Exercices à faire:
1 > D'après le texte sur l'estime de soi, à quoi Kant attribue-t-il l'adjectif « pratique » ?
2 > Recopiez mot pour mot, s'il vous plaît, le passage du texte sur l'estime de soi allant de « dignité une signification » à « notion de dignité. ».
3 > Reformulez sous forme de liste le paragraphe du texte sur l'estime de soi qui commence par « Dès lors, les raisons », en conservant ses idées principales.

Dès lors, les raisons qui interdisaient à l'estime de soi esthétique d'être un

devoir ne sauraient s'appliquer à l'estime de soi sous sa forme pratique. Nous disions de la forme esthétique qu'elle n'était pas un devoir en raison de son caractère sentimental : la deuxième forme, comme manière d'agir qui consiste à se conduire en se traitant comme une fin en soi et non seulement comme un moyen, n'a rien d'un sentiment. Nous disions encore de la forme esthétique qu'elle n'était pas un devoir parce que la représentation d'un tel devoir supposerait le respect (pour cette loi du devoir) lui-même. La forme pratique échappe à ce cercle vicieux puisqu'elle se distingue, en tant que forme pratique non subjective, du sentiment de respect pour la loi et que, donc, elle peut être représentée par le respect d'une loi du devoir commandant à l'homme de s'estimer lui-même. Nous disions enfin que la forme esthétique n'était pas un devoir parce qu'elle ne pouvait pas se commander, mais seulement s'arracher, s'imposer : la forme pratique, dans la mesure où elle dépend d'une volonté libre, ne peut être imposée de l'extérieur à un sujet, mais c'est librement que je puis adopter la maxime de me traiter en conformité avec la dignité de l'humanité dans ma personne. C'est précisément

pour cela que cette forme est pratique, l'adjectif « pratique » étant attribué par Kant à « tout ce qui est possible par liberté »32.

Si aucune des raisons précédentes n'interdit à l'estime de soi morale d'être un devoir, quelles sont les raisons qui obligent à en faire un devoir ? Nous avons vu que l'estime de soi, au sens pratique, équivalait à agir conformément à la dignité de l'humanité dans sa personne, au sens de ne pas entamer cette valeur absolue par nos actions. Ce serait donc en raison de la dignité de l'humanité dans sa personne que tout homme aurait le devoir d'agir conformément à cette dignité, de s'estimer. La dignité de l'homme lui imposerait une exigence : celle de la

respecter (au sens pratique). En affirmant cette idée d'une dignité qui donne un

devoir, Kant ne fait que reprendre à son compte quelque chose qui est déjà contenu dans la notion originelle de dignité. A l'origine, en effet, dans les sociétés caractérisées par une division du corps social en différents rangs et conditions et par « un code moral ou des règles protocolaires » exigeant « des membres des classes supérieures qu'ils se comportent d'une manière `digne' », la dignité était conçue comme la propriété du comportement des individus occupant une

« position sociale supérieure » lorsque celui-ci exprimait « de manière
appropriée » cette position sociale supérieure33. Mais Kant ajoute à la notion de

dignité une signification nouvelle, celle de dignité de l'humanité, à une époque se répand l'idée d'une égalité entre les hommes. Pourquoi l'humanité aurait-elle

donc une dignité ? Pour répondre, il faut définir d'abord la notion de dignité.

Données fournies:

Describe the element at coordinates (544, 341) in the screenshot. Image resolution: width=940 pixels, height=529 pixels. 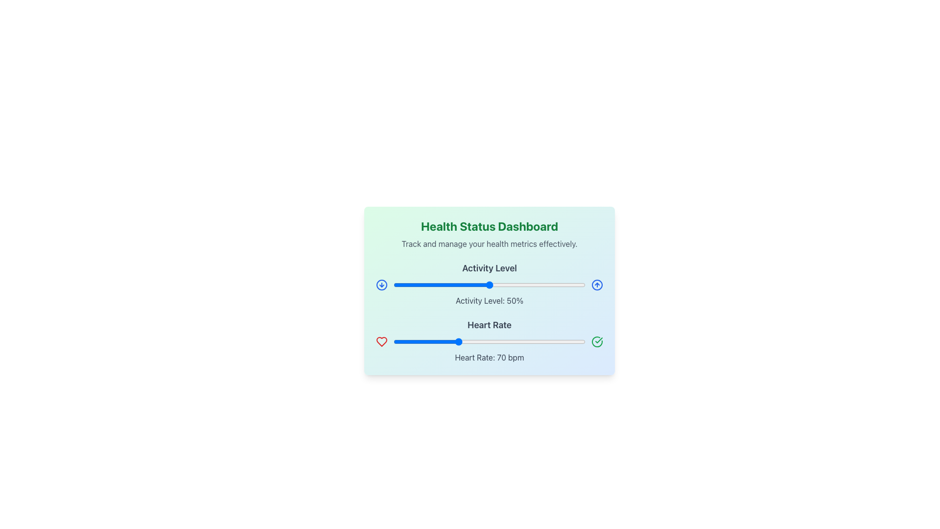
I see `heart rate` at that location.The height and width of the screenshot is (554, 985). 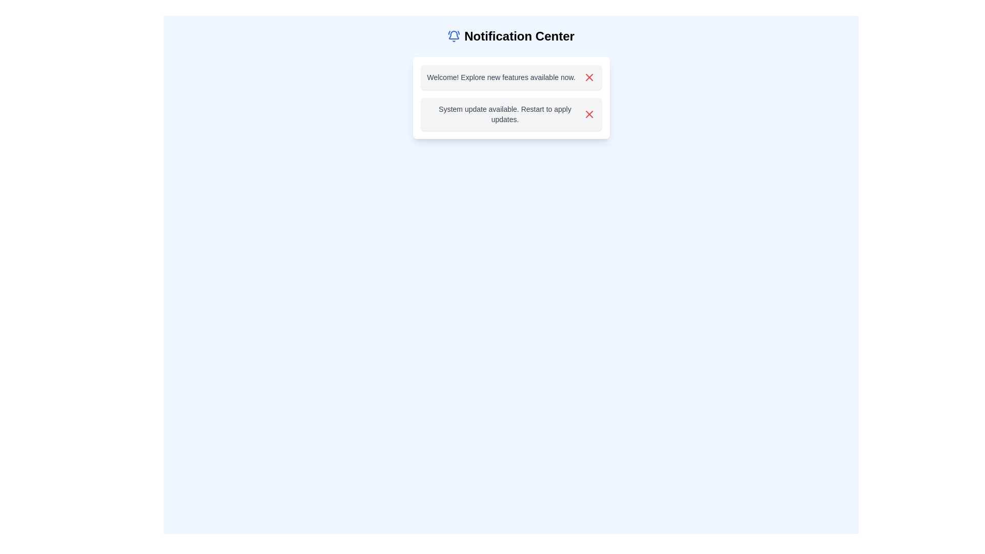 I want to click on the left-aligned text label that says 'Welcome! Explore new features available now.' located in the upper notification box, so click(x=501, y=76).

Réponses aux exercices:
1 > À « tout ce qui est possible par liberté ».

2 >
dignité une signification nouvelle, celle de dignité de l'humanité, à une époque se répand l'idée d'une égalité entre les hommes. Pourquoi l'humanité aurait-elle

donc une dignité ? Pour répondre, il faut définir d'abord la notion de dignité.

3 >
Les raisons qui empêchent l'estime de soi esthétique d'être un devoir ne s'appliquent pas à sa forme pratique :
- La forme esthétique n'est pas un devoir parce qu'elle est un sentiment. La forme pratique, elle, est une manière d'agir : elle consiste à se traiter comme une fin en soi et non seulement comme un moyen. Elle n'a donc rien d'un sentiment.
- La forme esthétique n'est pas un devoir parce que se représenter un tel devoir supposerait déjà le respect. La forme pratique échappe à ce cercle vicieux. Elle se distingue en effet du sentiment de respect pour la loi et peut donc être représentée par le respect d'une loi du devoir commandant à l'homme de s'estimer.
- La forme esthétique ne peut pas se commander, seulement s'imposer. La forme pratique dépend d'une volonté libre et ne peut pas être imposée de l'extérieur. Chacun peut librement adopter la maxime de se traiter en conformité avec la dignité de l'humanité dans sa personne.
- C'est pour cette raison que cette forme est dite pratique, puisque Kant qualifie de « pratique » tout ce qui est possible par liberté.